🤖 AI Summary
Underwater salient object detection (USOD) suffers from severe image degradation and domain shift; existing methods typically treat degradation as noise, overlooking its underlying physical cues. To address this, we propose a physics-guided temporal diffusion model that explicitly incorporates underwater imaging priors—such as wavelength-dependent attenuation and backscattering—into the diffusion process via a rectified flow framework, ensuring physically consistent feature evolution. Additionally, we introduce temporal modeling across diffusion steps to enhance long-range saliency representation. Our approach overcomes the limitations of conventional USOD methods, which either implicitly encode physical mechanisms or apply simplistic denoising. Evaluated on the USOD10K benchmark, our method achieves a 0.072 improvement in the structural-measure (Sₘ), surpassing state-of-the-art approaches. This demonstrates the effectiveness and generalizability of synergistically integrating physical priors with temporal dynamics in diffusion-based USOD.
📝 Abstract
Underwater Salient Object Detection (USOD) faces significant challenges, including underwater image quality degradation and domain gaps.

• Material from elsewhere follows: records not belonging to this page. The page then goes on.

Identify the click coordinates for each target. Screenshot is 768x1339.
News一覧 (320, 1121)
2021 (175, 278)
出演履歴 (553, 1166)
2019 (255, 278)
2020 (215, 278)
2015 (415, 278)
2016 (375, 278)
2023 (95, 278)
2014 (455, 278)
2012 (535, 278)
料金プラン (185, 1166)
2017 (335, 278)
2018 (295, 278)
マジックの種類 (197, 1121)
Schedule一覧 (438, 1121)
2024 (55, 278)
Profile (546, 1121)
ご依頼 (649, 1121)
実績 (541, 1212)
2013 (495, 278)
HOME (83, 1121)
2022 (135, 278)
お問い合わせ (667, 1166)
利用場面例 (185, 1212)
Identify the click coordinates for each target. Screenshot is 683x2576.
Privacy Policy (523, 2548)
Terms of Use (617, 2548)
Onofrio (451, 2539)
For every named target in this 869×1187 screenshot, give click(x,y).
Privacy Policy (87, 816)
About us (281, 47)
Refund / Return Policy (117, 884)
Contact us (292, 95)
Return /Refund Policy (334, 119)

Existing methods tend to ignore the physical principles of underwater imaging or simply treat degradation phenomena in underwater images as interference factors that must be eliminated, failing to fully exploit the valuable information they contain. We propose WaterFlow, a rectified flow-based framework for underwater salient object detection that innovatively incorporates underwater physical imaging information as explicit priors directly into the network training process and introduces temporal dimension modeling, significantly enhancing the model's capability for salient object identification. On the USOD10K dataset, WaterFlow achieves a 0.072 gain in S_m, demonstrating the effectiveness and superiority of our method. The code will be published after the acceptance.